## YOUR GOAL
Wherever a line below holds the word "More", copy that line.

(Saved data entries)
"""

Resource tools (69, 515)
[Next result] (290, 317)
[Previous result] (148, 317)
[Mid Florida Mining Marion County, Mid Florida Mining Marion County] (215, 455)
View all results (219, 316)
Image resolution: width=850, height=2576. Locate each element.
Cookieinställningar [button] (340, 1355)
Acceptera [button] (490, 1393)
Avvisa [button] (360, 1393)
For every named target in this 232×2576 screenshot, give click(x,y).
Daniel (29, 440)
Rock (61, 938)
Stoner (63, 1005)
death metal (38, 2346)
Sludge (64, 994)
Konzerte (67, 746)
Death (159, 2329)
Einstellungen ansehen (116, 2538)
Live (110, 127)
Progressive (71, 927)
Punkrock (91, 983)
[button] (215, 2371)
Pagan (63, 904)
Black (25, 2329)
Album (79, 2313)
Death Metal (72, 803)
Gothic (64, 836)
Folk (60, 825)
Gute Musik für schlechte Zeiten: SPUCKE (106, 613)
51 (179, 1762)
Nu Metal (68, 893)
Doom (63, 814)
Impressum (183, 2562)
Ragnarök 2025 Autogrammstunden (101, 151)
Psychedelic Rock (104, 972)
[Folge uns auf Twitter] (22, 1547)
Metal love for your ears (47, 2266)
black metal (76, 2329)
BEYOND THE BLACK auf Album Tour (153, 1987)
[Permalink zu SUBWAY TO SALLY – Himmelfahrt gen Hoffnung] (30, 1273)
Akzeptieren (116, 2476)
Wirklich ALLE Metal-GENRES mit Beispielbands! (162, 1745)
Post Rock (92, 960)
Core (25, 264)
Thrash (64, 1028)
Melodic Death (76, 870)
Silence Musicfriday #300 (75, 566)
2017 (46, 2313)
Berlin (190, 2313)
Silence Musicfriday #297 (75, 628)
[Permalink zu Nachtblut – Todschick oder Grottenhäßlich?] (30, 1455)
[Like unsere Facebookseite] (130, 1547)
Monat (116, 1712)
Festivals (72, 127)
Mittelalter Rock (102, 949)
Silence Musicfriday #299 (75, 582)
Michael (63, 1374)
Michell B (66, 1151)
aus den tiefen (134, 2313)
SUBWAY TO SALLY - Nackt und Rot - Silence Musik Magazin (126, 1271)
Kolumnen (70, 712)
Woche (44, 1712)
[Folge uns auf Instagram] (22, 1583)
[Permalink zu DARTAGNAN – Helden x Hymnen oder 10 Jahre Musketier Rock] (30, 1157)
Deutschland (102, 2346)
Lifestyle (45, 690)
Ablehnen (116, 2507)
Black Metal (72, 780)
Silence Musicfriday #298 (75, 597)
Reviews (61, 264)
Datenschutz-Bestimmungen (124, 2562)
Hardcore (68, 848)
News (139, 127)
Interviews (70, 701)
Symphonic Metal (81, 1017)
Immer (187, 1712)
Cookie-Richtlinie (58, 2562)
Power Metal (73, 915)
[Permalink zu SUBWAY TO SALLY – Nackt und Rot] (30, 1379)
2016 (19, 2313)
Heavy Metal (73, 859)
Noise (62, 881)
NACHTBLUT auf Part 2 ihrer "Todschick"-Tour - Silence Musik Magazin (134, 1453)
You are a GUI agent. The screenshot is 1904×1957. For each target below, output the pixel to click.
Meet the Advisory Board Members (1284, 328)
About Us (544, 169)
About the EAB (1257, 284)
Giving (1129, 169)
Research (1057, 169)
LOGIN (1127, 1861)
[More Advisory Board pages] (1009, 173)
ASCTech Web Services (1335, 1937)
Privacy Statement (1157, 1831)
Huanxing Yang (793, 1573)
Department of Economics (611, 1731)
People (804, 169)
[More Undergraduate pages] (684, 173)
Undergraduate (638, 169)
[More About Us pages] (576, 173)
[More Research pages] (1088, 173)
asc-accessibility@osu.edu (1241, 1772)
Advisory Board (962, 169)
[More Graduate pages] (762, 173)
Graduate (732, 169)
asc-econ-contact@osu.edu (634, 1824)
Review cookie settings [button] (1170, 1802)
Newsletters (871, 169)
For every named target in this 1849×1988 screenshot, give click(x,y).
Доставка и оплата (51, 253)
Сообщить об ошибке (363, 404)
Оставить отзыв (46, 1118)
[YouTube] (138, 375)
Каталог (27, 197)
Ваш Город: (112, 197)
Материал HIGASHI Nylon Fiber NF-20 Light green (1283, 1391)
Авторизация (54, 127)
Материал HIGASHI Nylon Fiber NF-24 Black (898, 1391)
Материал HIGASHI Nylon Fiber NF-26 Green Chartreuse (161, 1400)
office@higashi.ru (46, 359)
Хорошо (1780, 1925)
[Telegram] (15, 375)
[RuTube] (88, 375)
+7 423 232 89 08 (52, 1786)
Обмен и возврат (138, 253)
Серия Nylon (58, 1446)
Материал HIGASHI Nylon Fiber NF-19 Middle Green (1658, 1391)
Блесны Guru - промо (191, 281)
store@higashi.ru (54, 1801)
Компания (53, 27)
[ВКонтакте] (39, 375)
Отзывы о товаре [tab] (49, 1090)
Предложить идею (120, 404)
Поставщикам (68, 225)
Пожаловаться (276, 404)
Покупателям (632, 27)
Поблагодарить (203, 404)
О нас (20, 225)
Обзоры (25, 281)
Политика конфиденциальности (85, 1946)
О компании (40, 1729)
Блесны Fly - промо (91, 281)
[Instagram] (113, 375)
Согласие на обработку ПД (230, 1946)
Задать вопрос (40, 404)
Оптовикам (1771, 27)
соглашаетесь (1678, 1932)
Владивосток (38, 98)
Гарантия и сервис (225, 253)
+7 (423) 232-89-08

"""

## EXERCISE RESULT
[More Advisory Board pages] (1009, 173)
[More Undergraduate pages] (684, 173)
[More About Us pages] (576, 173)
[More Research pages] (1088, 173)
[More Graduate pages] (762, 173)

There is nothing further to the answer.